• [Textauszug]
========================================================================

Doch der Hüne ließ alle Zweifler relativ zügig verstummen. Mit überragender Power zerschmetterte er diverse Rookie-Bestmarken und spielte sich sogar in die engere MVP-Auswahl. Schaut man allein auf die Zahlen, dann dürfte es selbst da keine zwei Meinungen geben - sieht man mal vom schwachen Saison-Mittelabschnitt ab, in dem dem Outfielder an der Platte nichts gelang. Dennoch war er laut FanGraphs mit seinen 8,2 Wins Above Replacement der wertvollste Spieler - in der gesamten MLB!
Aaron Judge: "Ein unglaubliches Jahr"
Der Hauptgrund für diese enorme Steigerung im Vergleich zu 2016 dürfte darin begründet sein, dass er über den Winter akribisch an seinen Schwächen gearbeitet hat. Seine Disziplin an der Platte sucht ihresgleichen dieser Tage, er schaffte es über weite Strecken der Saison, die Breaking Balls tief und außerhalb der Strikezone durchzulassen und somit etliche Walks zu erzielen.

========================================================================

• [Angezeigte Daten]
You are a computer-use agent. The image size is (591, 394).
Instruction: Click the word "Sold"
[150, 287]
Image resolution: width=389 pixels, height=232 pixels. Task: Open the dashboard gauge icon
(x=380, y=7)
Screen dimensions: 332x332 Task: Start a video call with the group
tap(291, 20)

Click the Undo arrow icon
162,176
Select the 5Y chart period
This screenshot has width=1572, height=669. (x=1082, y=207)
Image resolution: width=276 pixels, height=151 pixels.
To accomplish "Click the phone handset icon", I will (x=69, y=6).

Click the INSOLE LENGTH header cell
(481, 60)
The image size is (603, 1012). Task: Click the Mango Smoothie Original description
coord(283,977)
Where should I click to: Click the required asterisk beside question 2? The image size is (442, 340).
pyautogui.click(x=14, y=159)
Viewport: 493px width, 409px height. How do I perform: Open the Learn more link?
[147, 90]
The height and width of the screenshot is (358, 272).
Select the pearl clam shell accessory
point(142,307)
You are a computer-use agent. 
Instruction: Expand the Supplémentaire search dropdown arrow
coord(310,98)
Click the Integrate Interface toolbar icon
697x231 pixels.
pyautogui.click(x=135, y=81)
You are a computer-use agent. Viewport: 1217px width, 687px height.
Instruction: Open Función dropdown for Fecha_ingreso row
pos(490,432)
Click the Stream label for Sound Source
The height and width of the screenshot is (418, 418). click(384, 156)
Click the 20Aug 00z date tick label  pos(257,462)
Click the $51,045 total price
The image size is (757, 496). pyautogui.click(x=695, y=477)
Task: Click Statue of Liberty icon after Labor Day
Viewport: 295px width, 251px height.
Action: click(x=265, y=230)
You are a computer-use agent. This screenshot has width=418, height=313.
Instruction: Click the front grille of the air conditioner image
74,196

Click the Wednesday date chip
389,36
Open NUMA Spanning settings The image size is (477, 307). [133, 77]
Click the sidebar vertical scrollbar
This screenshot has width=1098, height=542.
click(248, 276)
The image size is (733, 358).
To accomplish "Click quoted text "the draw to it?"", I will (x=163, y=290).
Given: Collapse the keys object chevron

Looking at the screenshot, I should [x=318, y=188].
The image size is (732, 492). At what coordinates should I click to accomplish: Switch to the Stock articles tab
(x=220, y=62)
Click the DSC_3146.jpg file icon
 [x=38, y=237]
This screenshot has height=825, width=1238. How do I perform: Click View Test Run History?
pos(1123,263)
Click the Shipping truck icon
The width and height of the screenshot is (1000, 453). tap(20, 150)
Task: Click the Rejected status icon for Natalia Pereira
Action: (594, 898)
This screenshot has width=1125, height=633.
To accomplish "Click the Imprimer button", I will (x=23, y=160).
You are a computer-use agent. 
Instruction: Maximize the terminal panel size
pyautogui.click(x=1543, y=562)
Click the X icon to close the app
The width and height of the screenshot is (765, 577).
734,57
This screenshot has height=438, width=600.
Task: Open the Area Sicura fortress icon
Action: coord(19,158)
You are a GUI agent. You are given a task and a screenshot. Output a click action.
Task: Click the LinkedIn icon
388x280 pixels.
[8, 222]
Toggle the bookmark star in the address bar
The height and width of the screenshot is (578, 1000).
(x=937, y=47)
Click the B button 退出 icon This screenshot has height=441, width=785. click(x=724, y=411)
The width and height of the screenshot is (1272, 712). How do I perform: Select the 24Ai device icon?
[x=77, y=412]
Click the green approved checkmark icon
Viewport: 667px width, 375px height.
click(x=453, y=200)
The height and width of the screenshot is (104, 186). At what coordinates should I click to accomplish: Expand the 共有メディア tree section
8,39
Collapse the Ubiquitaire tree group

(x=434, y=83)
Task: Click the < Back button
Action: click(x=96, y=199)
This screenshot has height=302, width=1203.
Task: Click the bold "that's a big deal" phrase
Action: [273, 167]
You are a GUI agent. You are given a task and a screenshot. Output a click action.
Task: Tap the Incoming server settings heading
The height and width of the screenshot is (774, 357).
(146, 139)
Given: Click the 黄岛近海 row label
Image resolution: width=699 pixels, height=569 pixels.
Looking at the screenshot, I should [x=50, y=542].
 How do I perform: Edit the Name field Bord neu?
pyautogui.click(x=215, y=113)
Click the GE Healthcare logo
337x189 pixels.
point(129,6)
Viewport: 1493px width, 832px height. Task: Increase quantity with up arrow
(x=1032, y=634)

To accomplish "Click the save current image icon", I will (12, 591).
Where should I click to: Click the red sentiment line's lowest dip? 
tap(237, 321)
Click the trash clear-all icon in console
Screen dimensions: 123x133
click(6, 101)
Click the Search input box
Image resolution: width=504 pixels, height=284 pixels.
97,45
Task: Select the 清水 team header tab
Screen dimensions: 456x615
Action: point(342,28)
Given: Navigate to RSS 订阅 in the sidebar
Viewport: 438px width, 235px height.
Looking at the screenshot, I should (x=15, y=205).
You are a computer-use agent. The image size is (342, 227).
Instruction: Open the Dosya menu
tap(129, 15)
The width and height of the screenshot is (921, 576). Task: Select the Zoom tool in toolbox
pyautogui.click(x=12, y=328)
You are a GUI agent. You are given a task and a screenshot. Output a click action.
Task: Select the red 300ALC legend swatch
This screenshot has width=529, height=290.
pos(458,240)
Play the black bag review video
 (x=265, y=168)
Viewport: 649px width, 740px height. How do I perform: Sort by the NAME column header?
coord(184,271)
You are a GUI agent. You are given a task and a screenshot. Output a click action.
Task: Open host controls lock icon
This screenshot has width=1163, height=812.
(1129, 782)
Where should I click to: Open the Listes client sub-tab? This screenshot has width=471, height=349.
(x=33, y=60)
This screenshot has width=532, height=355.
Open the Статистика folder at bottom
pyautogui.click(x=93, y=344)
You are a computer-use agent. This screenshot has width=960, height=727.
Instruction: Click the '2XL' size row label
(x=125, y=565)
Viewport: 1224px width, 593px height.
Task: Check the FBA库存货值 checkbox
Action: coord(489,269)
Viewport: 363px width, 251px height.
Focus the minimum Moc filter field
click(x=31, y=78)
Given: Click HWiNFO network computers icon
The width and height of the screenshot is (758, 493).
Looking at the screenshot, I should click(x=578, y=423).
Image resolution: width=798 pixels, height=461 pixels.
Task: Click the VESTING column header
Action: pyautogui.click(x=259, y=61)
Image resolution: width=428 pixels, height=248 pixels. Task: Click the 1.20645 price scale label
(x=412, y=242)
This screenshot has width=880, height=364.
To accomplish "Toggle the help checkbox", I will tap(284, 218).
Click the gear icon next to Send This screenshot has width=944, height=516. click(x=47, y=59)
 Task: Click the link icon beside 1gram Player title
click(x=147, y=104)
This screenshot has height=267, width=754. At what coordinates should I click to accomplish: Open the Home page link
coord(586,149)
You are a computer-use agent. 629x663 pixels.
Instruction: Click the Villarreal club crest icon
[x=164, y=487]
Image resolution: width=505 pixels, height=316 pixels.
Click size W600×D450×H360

========================================================================

• [Aufgabenstellung] Schreiben Sie aus dem Textauszug über Aaron Judge die Stelle von „Der Hauptgrund für“ bis einschließlich „Walks zu erzielen.“ wortgetreu ab.

• [Ihre Lösung]
Der Hauptgrund für diese enorme Steigerung im Vergleich zu 2016 dürfte darin begründet sein, dass er über den Winter akribisch an seinen Schwächen gearbeitet hat. Seine Disziplin an der Platte sucht ihresgleichen dieser Tage, er schaffte es über weite Strecken der Saison, die Breaking Balls tief und außerhalb der Strikezone durchzulassen und somit etliche Walks zu erzielen.